Requirement:
Please answer these from the garden thread below:
(a) Which crop on the right is described as definitely suffering?
(b) How many corn plantings were made, and over how many weeks were they staggered?
(c) For how many days does Rubberback say the sun will be nice?
::: Article
More rain last night...can't catch a break. Onions on the right are definitely suffering. Potatoes look ok above ground but really need some dry weather. Next over, tomatoes seem to be doing great....and squash and peppers at the end of that row look good.

Another row over starts the corn, 5 plantings of G90 and peaches an cream staggered over 6 weeks ...and a lot of it still laying down from the wind storm. At the end of those rows, the green beans and pinto beans are good. Cukes and melons scattered around look ok. 

Haven't even thought about okra or peas yet...just too cool and wet for them here.

You can see tree leaves scatted on the ground from the wind storm...really blew hard here.


----------



## Rubberback

Well, the cool weather ain't good. But the sun will be nice for the next 5 days.


----------



## BATWING

Things look so much better this year. Im still a noob at this.


----------



## Tail_Pincher

BATWING said:


> Things look so much better this year. Im still a noob at this.


Pup and garden look good.


----------



## RLwhaler

BATWING said:


> Things look so much better this year. Im still a noob at this.
::::::
::: Given material
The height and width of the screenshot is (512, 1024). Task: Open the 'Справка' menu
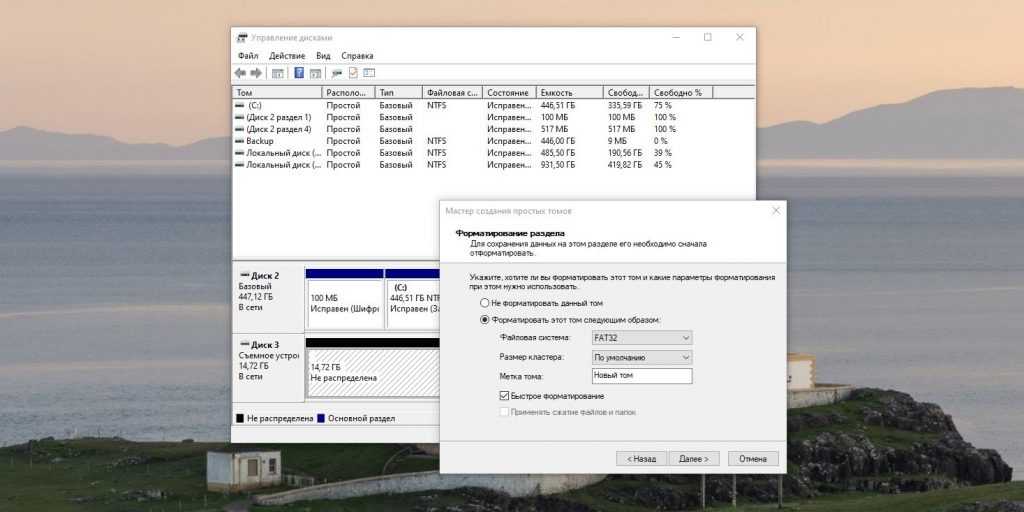(357, 56)
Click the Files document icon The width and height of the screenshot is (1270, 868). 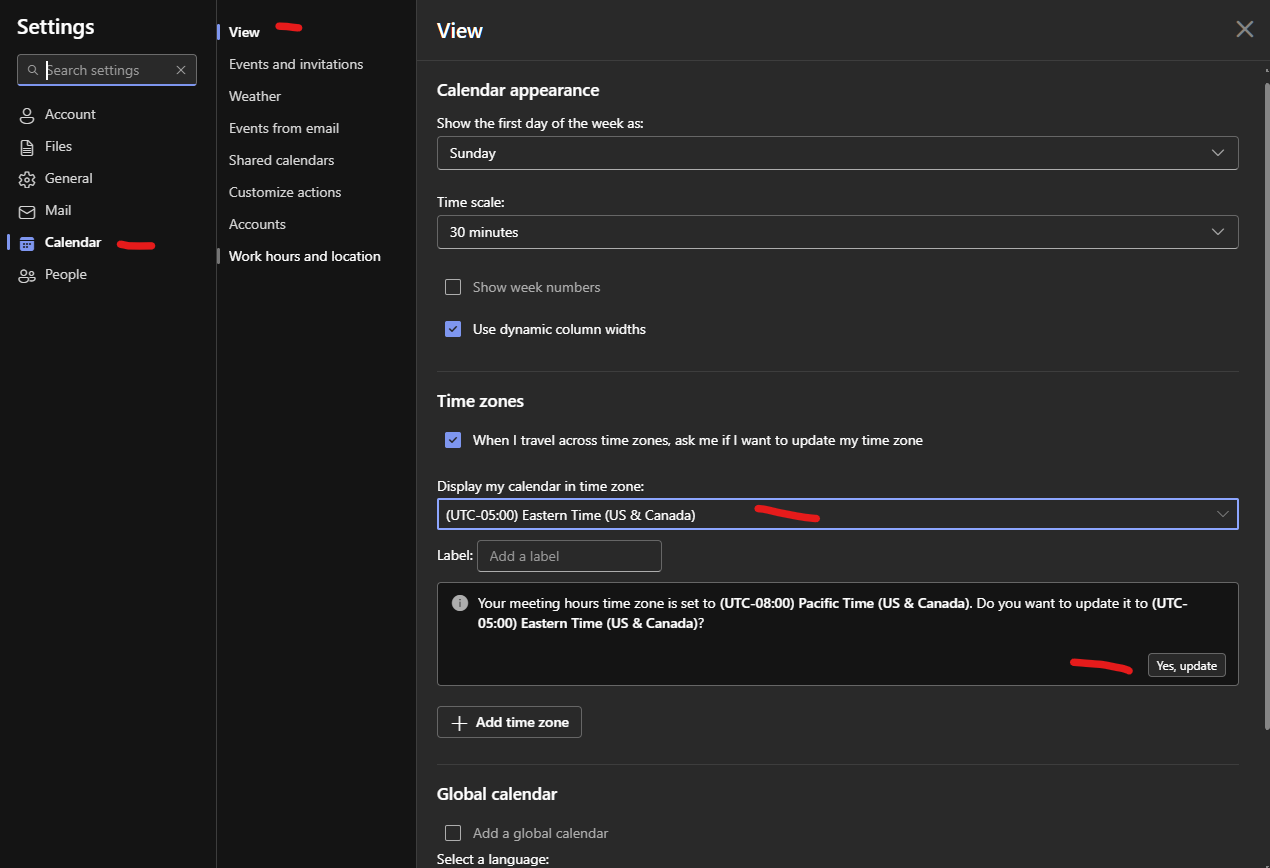pos(27,147)
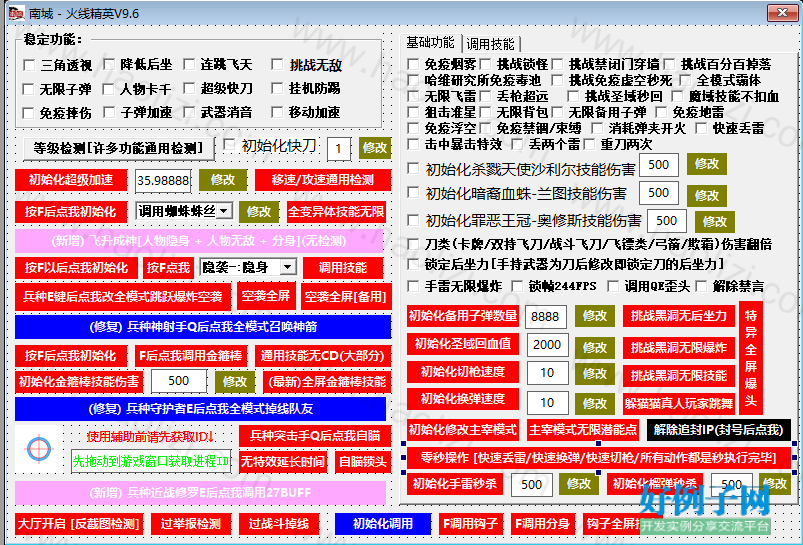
::::::
Expected output:
(a) The onions.
(b) Five plantings, staggered over six weeks.
(c) The next five days.